Martin Luther King, Jr.
Letter from the Birmingham Jail (1963)
I have a mental illness. The reason I quote MLK, Jr., is because the mentally ill have a lot in common with the African-American population. Not only have we faced rejection and discrimination, we are also among those most incarcerated compared to the general population and who are more likely to live at the subsistence level. I will not attempt to go the full depth of what blacks have experienced here—I could not do it justice. I will just begin this essay by saying that the reader should be mindful that mental illness has, as a stigmatized illness, much in common with people of other marginalized groups, and because of this we can learn from others how to cope, organize, and move forward.
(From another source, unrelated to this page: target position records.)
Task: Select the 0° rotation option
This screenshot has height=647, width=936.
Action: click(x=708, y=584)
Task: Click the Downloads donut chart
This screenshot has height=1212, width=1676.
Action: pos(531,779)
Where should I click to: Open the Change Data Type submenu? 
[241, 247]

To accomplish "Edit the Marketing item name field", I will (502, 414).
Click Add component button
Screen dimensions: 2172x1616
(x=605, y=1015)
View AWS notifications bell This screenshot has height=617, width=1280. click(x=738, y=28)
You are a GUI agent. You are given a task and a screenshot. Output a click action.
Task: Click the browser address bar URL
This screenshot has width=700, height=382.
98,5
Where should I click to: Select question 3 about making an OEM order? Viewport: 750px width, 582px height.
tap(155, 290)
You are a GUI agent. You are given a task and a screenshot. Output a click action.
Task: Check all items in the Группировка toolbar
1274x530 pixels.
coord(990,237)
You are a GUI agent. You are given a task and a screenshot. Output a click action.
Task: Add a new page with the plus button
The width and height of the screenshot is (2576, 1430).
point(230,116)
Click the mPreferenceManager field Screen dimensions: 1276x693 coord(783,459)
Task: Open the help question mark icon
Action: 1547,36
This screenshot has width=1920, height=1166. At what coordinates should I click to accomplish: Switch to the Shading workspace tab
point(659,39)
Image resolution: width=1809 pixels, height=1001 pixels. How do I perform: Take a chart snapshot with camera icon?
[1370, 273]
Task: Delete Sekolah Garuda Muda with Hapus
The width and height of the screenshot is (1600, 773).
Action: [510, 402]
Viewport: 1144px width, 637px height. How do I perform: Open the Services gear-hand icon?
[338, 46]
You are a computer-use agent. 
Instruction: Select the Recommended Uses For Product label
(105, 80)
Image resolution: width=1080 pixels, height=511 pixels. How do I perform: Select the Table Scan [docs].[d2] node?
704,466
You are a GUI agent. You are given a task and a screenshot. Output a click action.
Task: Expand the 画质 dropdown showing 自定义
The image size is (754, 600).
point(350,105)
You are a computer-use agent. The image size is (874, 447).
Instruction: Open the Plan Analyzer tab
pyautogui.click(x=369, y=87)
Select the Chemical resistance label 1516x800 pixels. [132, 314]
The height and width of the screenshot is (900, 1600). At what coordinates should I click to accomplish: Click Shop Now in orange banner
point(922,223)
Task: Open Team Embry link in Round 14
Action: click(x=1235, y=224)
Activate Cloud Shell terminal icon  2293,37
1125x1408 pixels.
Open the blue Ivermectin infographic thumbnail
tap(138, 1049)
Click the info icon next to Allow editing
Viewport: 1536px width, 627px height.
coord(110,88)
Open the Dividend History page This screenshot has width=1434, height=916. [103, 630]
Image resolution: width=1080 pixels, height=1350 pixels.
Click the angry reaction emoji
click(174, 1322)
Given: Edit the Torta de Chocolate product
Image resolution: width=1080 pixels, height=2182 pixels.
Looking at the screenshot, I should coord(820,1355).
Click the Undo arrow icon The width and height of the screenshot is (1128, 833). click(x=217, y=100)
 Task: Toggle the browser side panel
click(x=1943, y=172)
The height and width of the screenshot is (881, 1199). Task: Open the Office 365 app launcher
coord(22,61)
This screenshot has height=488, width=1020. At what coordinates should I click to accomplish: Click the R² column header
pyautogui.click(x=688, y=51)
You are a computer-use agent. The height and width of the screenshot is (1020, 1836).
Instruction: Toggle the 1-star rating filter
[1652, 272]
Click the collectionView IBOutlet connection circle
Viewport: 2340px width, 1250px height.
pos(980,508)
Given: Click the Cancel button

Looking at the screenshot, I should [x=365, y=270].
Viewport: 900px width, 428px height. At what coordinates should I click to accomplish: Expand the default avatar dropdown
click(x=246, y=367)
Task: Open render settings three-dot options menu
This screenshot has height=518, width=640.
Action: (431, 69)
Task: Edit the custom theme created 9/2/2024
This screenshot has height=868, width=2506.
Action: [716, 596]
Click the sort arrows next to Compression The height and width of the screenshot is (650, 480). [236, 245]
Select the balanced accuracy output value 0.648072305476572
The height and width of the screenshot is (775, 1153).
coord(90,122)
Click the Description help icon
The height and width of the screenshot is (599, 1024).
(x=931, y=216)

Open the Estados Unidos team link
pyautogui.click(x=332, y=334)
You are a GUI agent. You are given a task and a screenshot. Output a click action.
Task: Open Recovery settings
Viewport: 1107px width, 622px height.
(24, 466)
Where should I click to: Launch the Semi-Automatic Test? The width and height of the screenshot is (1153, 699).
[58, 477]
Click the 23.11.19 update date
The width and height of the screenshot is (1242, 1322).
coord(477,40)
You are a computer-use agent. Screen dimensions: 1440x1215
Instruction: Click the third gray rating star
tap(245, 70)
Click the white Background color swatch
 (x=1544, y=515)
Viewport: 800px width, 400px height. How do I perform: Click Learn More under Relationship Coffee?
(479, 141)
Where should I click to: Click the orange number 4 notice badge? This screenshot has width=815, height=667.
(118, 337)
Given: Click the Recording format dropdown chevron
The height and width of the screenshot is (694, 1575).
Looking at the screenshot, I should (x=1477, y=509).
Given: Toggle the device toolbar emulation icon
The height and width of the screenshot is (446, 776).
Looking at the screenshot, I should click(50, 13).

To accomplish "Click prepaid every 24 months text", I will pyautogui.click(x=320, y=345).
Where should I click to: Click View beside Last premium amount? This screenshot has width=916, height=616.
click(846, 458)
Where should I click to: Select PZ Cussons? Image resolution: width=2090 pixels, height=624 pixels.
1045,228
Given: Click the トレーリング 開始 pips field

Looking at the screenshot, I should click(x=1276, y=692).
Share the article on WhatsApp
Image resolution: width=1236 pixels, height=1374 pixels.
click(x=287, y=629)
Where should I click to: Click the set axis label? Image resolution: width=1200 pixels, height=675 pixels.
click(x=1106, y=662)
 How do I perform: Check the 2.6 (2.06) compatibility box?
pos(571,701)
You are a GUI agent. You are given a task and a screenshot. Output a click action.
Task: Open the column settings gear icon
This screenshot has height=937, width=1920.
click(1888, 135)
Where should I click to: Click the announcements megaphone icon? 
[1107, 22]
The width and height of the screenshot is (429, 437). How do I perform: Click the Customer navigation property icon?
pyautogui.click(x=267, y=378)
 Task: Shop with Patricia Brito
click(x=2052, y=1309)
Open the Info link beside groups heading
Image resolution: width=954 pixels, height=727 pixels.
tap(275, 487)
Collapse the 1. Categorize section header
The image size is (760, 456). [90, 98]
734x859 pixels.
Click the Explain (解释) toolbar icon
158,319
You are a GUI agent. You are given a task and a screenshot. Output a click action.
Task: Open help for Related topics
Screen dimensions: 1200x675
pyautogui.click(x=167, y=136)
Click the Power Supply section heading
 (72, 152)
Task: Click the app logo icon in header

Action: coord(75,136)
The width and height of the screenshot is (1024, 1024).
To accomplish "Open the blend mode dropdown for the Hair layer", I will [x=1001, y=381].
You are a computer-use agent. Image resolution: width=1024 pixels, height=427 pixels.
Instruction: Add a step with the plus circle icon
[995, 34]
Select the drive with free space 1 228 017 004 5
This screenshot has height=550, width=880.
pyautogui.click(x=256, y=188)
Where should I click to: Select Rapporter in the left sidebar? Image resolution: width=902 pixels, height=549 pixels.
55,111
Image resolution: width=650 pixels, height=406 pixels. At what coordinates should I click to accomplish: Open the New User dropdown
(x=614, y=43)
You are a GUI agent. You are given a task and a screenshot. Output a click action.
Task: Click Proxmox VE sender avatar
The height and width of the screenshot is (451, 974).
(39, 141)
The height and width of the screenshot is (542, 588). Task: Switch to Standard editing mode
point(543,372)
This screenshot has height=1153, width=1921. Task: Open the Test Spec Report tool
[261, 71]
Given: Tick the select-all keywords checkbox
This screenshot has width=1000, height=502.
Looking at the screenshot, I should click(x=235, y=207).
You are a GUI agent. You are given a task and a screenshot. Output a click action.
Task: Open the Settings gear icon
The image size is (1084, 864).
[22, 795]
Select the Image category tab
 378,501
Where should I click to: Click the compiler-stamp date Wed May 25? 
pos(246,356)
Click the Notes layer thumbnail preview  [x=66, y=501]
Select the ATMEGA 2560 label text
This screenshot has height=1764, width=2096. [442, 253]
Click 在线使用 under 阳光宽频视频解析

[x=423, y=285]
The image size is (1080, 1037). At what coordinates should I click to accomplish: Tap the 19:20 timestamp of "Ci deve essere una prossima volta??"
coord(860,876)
Too many white, church-going, middle-class Americans are satisfied with the status quo. Content to focus on everyday needs of family and friends, few concern themselves with problems of the oppressed—in this case, the mentally ill—unless, of course, it strikes close to home. Many saturate themselves with entertainments, escapism, and diversions with which to be inoculated from the very real pain of the afflicted. But the God of the Bible and, the example of Jesus Christ, shows that God is deeply concerned for the afflicted, oppressed, poor and outcast. So it follows that God’s people will reflect this biblical God of justice in showing compassion for the poor, sick and downtrodden. God’s people stand up for justice; the Christian church will reflect this merciful God in attitudes and actions. The God of the Bible is not concerned with acquiring wealth or fine palaces; the authentic Christian church will keep its focus not on riches and external appearances, but on the deep inner values of caring for others and helping those in need. You might say that the mentally ill and others similarly afflicted, represent a challenge and litmus test for the Christian community which will reveal who are truly God’s people and who are the imposters.
I have prayed for my mentally ill friends. I have asked God, now, to extend His grace as never before in history. Jesus, who is the Judge and yet, the Defender, must come to our aid. We all need the grace of God.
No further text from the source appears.